The French-American Mr Olsen, who worked on the integration of Orascom, the Middle Eastern cement company which Lafarge bought in 2007, has been doing the rounds of investors, a process which Mr Lafont says is going well. The deal appears to be progressing nicely in other areas too. It is now on the verge of clearing all the - substantial - regulatory hurdles it faced at the outset, and on Friday received the final sign-off from the European authorities for a €6.5bn asset sale to CRH, an Irish competitor.

But there are still potential bumps in the road ahead.

Lafarge's two largest shareholders, the holding companies of Belgian Albert Frere, and Nassef Sawiris, Egypt's richest man, are already in favour of the deal. But ISS, the shareholder advisory service, while acknowledging that it has a "clear strategic rationale", warned last week [April 20] that bridging the cultural gap between the two companies remains a challenge, that promised synergies may not materialise, that Mr Olsen is untested as a chief executive, and that execution may, as a result, suffer.

Mr Lafont is sanguine, saying "there is a good momentum, we are close to the end" but he refuses to comment on whether Filaret Galchev, head of Eurocement, the Russian company which is Holcim's second-largest shareholder, will receive a seat on the board of the merged company as he has requested in return for his support.
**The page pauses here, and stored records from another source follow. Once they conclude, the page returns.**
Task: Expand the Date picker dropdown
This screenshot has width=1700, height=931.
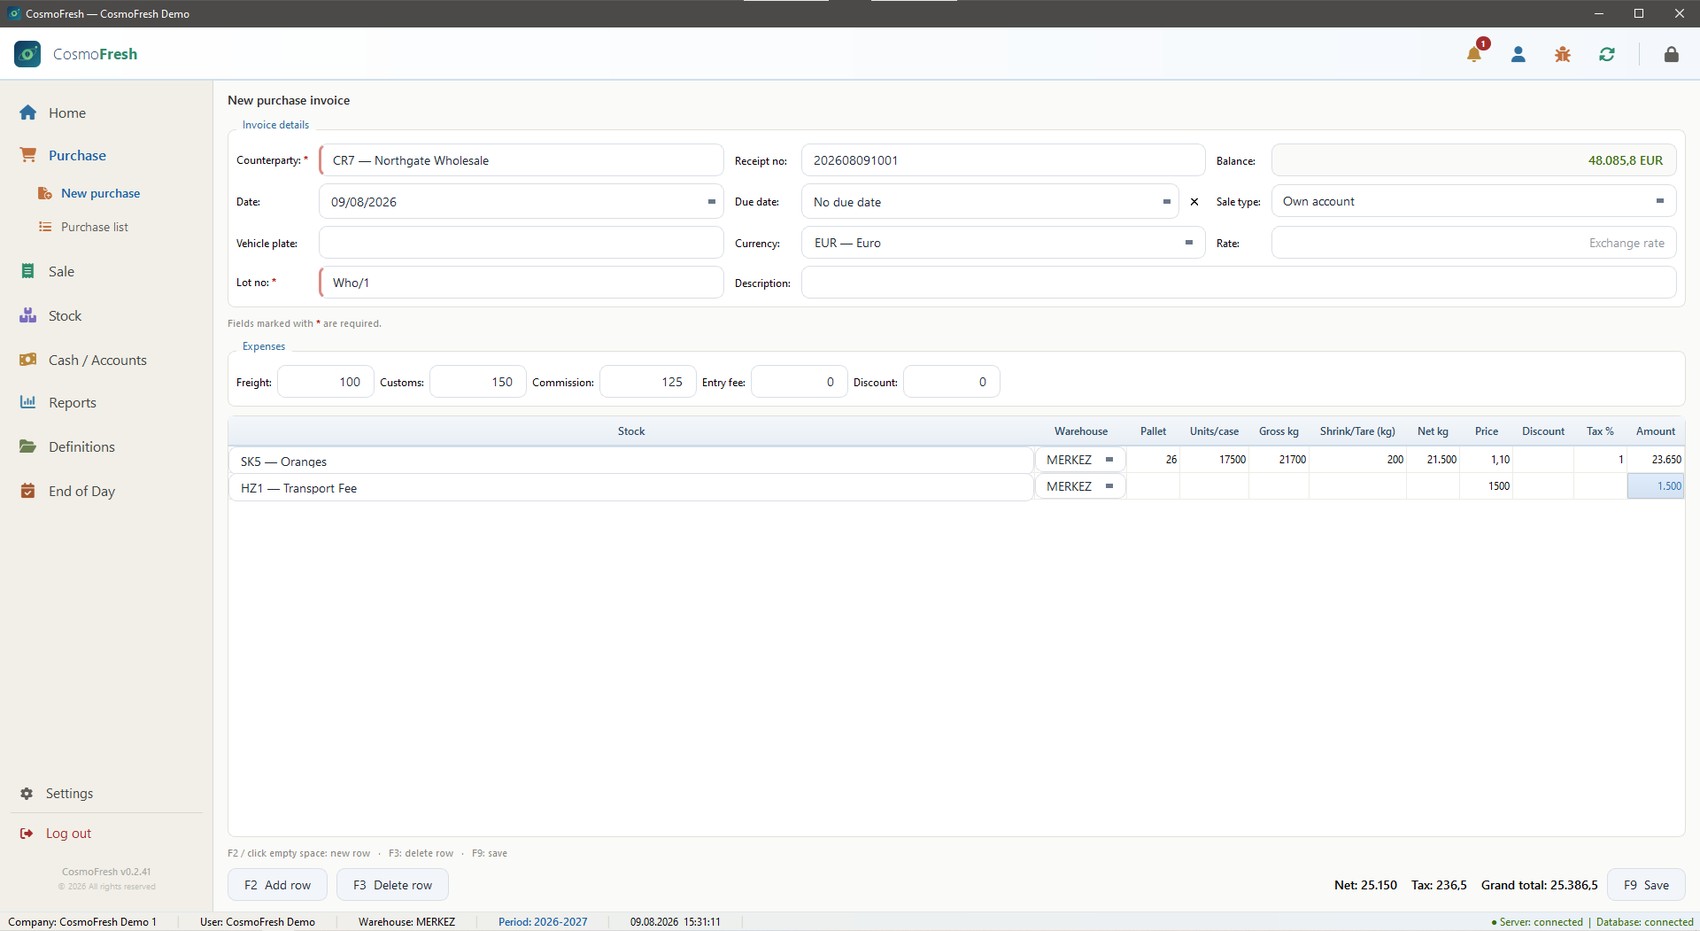Action: pyautogui.click(x=711, y=202)
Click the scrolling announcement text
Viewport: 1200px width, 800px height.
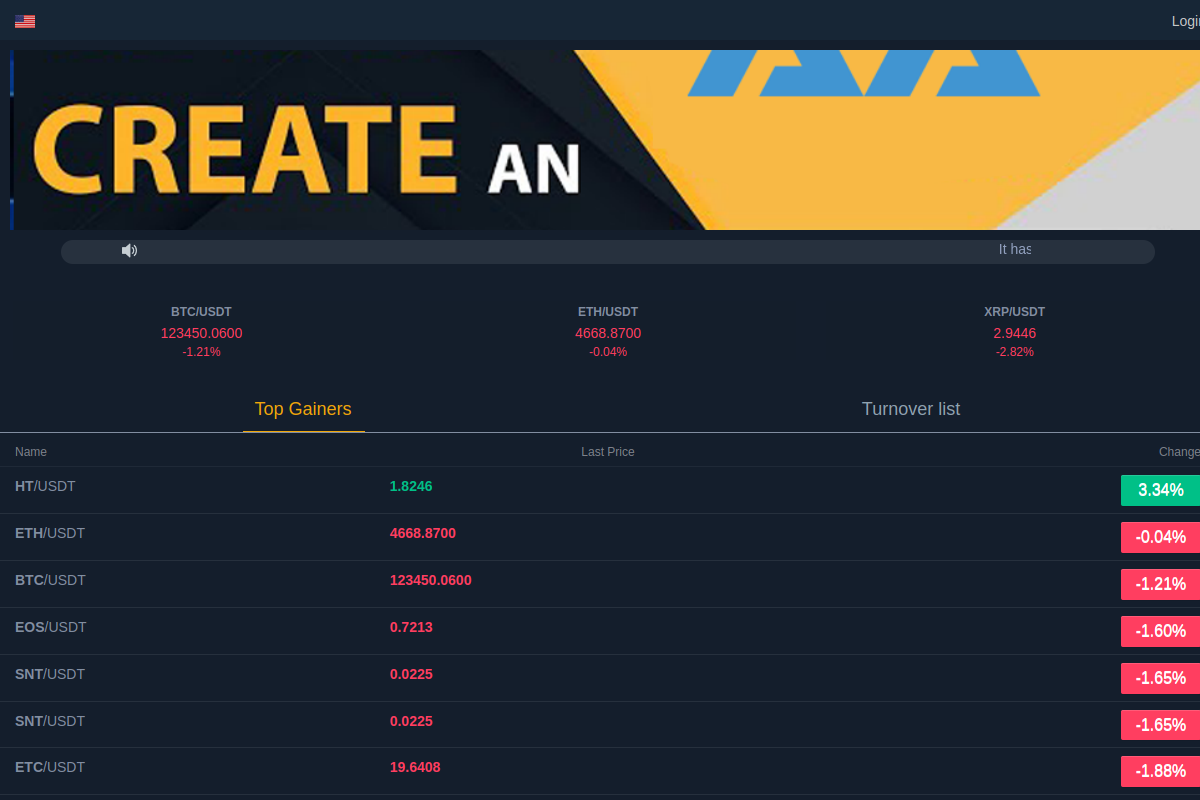point(1014,250)
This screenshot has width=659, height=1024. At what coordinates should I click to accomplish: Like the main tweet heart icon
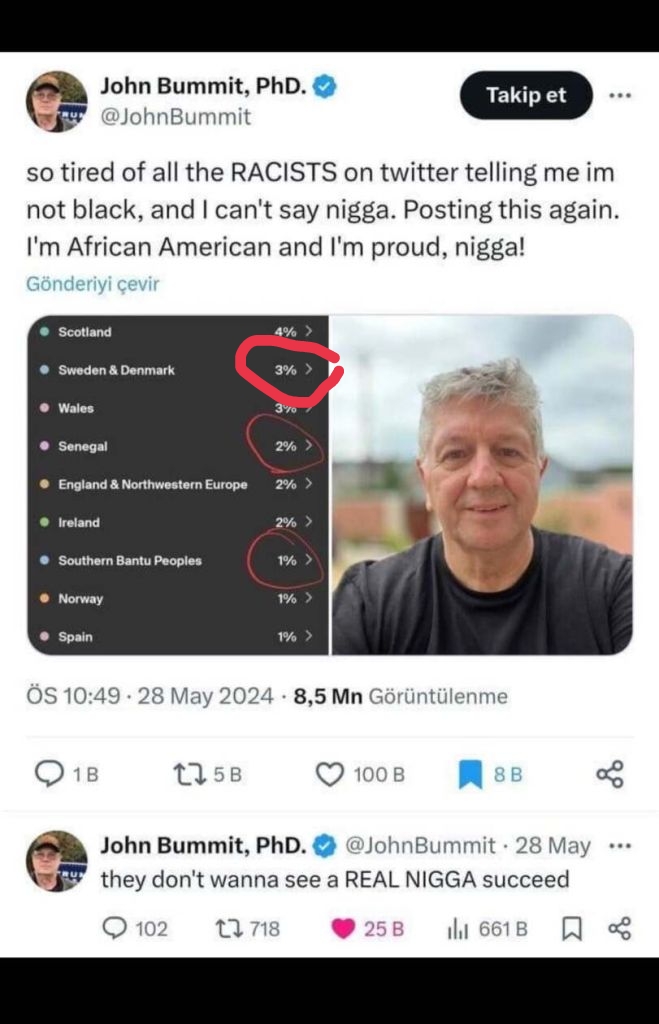pos(330,775)
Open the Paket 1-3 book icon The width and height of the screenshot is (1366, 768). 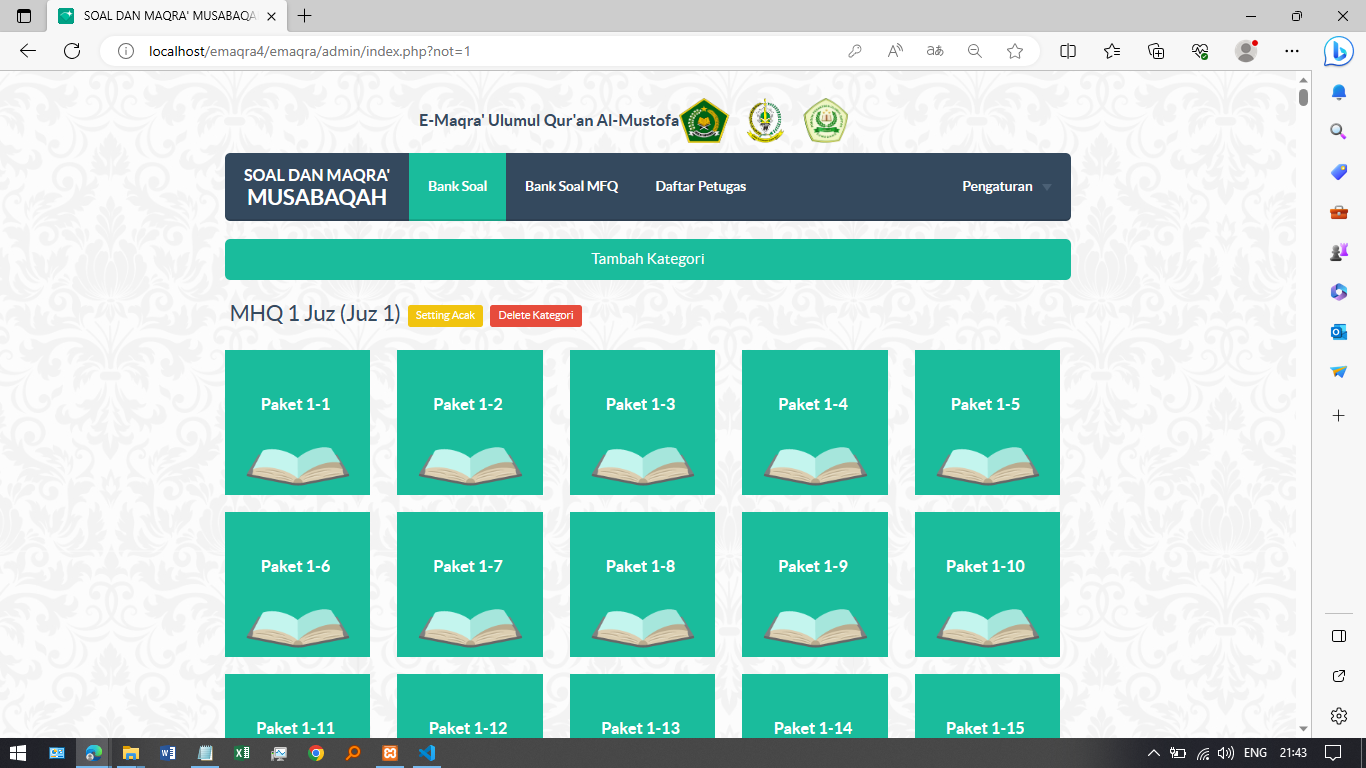[642, 464]
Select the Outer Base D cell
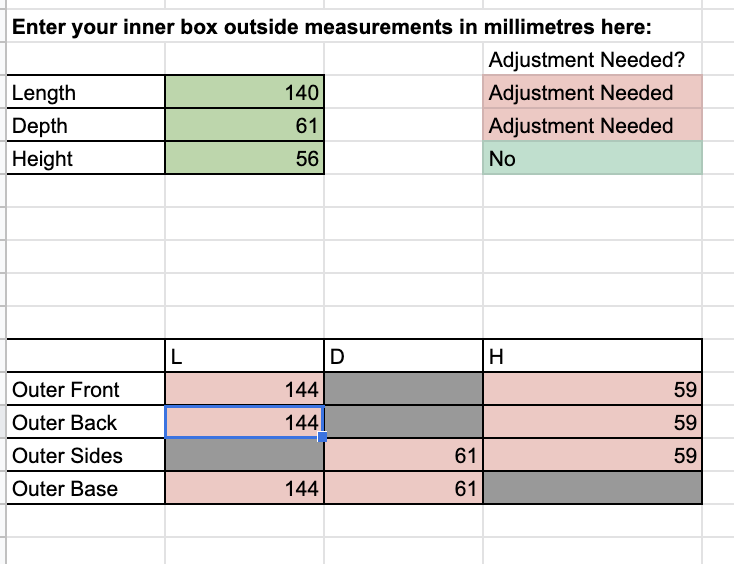Screen dimensions: 734x564 403,489
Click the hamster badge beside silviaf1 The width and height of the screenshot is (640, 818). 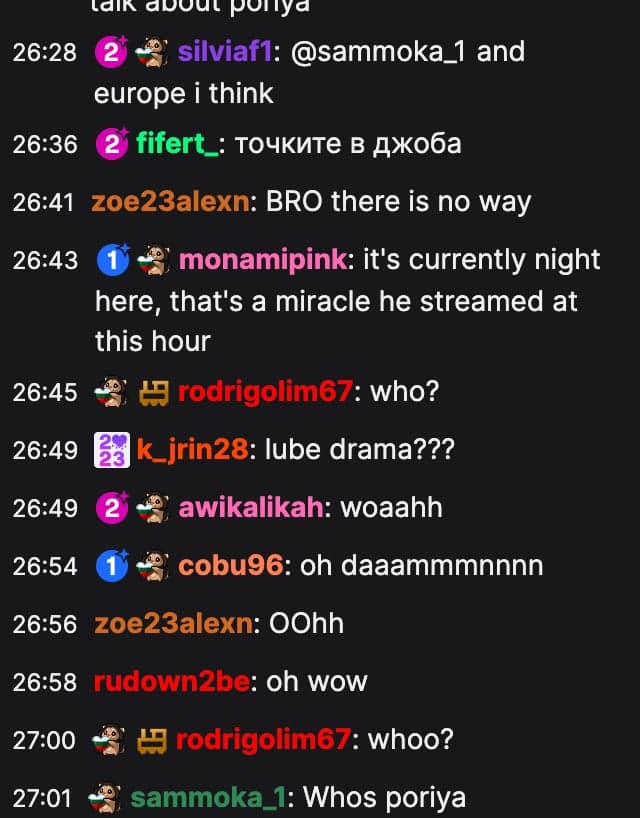[152, 52]
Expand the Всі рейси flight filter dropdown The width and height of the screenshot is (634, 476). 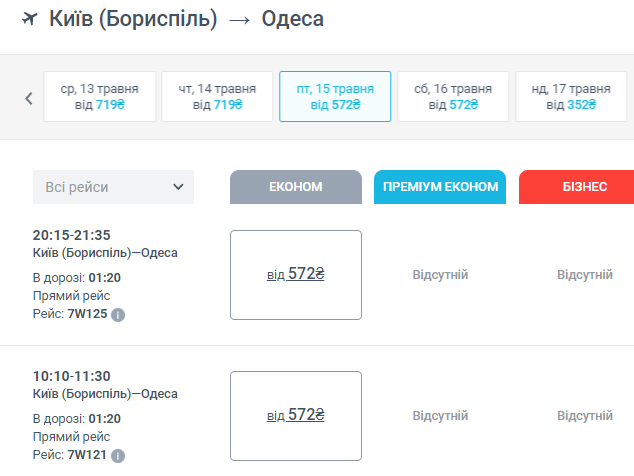pyautogui.click(x=113, y=187)
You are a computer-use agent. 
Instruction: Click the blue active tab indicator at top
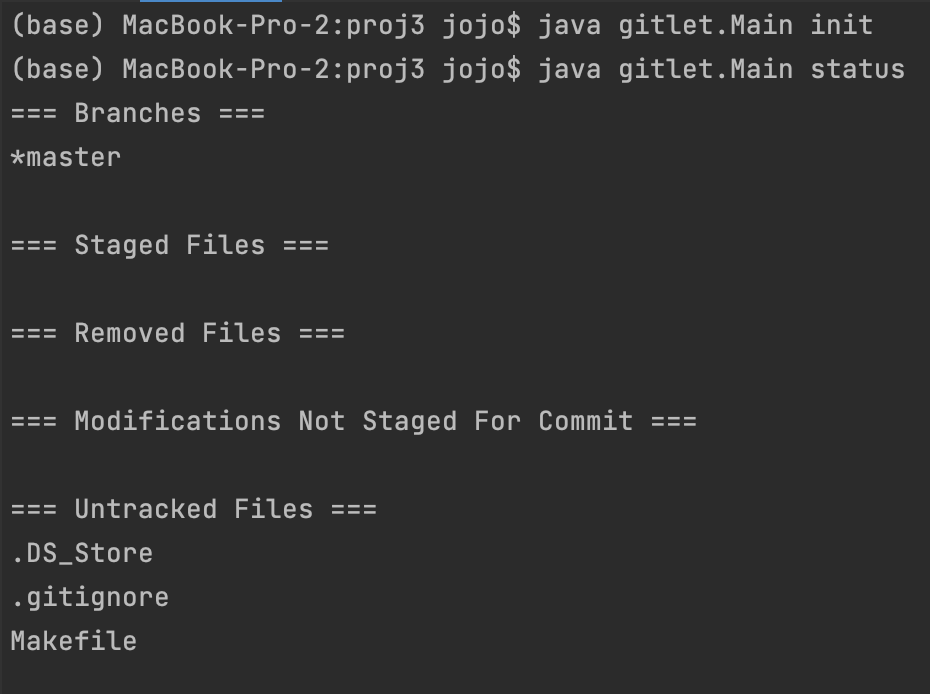click(x=211, y=1)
The request, if acceded to, would disrupt the careful balance of seven Lafarge representatives to seven Holcim representatives on the merged company's board.

And he airily waves away concerns that disagreements between Holcim's former biggest shareholders, the founding family of Thomas Schmidheiny and Mr Galchev, not to mention potential friction as the two co-chairmen work out their respective roles, could impede the smooth running of HolcimLafarge.

"Worries? Why should I be worried?" he says. "To merge these two companies is a once-in-a-generation opportunity to transform an industry."

He argues that the benefits of the deal - such as the €1.4bn in promised savings - far outweigh its challenges.

"When you put two people together, one of Lafarge with one in Holcim, they are rapidly talking about how to get the best idea from the other. If they do that, there is a huge amount of money to make and that is part of the synergies."

He will not say, though, what return on capital the new company will target, a key question for investors given that in recent years Lafont has only been able to fund its dividend through asset sales rather than from cash flow.

Instead he argues that the cultural differences between Holcim and Lafarge have been overplayed.

"The most important thing to remember [is that] the things which are uniting us are much bigger than the things which are dividing us, and what is uniting us is the fact that we are all cement people."

A "cement person", according to Mr Lafont, has a time horizon of 50 years. Hopefully investors will not have to wait that long before they are able to judge whether LafargeHolcim is a success.